(Text shown)
..........

I agree with you SAGEBRUSH 100%. There is to many people complaining about the DWR not issuing more tags and the bull/cow ratio out of wack. When a lot of people wont even raise there weapon unless it is a certain inch. Well if all those inch hunters would of harvested an animal the bull/cow ratio wouldn't be out of wack!!!!!!! And all this mess may not be taking place!


----------



## coyoteslayer (Sep 10, 2007)

> I agree with you SAGEBRUSH 100%. There is to many people complaining about the DWR not issuing more tags and the bull/cow ratio out of wack. When a lot of people wont even raise there weapon unless it is a certain inch. Well if all those inch hunters would of harvested an animal the bull/cow ratio wouldn't be out of wack!!!!!!! And all this mess may not be taking place!


The statewide success rate is like 87% so bulls are being killed, but the DWR isn't issuing enough tags so that is why the bull/cow ratio is out of whack. It's not because of trophy hunters.


----------



## orvy (Oct 30, 2008)

..........

(Provided material)
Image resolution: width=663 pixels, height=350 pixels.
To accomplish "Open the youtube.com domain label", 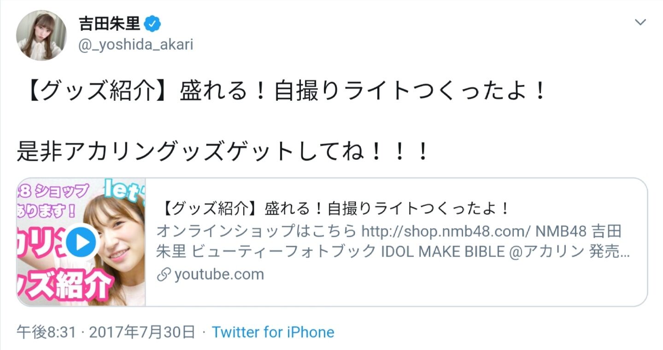I will pyautogui.click(x=219, y=275).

..........

(Challenge 1) Translate this sentence from the forum thread on bull/cow ratios into Spanish: "The statewide success rate is like 87% so bulls are being killed, but the DWR isn't issuing enough tags so that is why the bull/cow ratio is out of whack."
(Challenge 2) Continue the forum thread on bull/cow ratios by writing the post that goes under its final header, "orvy (Oct 30, 2008)".

(Answer 1) La tasa de éxito a nivel estatal es de alrededor del 87 %, así que sí se están cazando machos, pero la DWR no está emitiendo suficientes permisos, y por eso la proporción entre machos y hembras está desequilibrada.

(Answer 2)
True, you got to wonder what they were thinking. I didn't look at it look at it like that. In these times of economic crisis we know they could use the extra $$ that would be generated by selling more LE tags. The question is how many extra tags could they sell? And how many trophy type bulls per unit could be taken off of each unit. With spike hunting the mature trophy types are not decimated, i think a good example although it has to do with deer is the Book Cliffs, lots of scraps out there, the biggest and best get totally killed off and all that is left to breed the does is the scraps.


----------



## orvy (Oct 30, 2008)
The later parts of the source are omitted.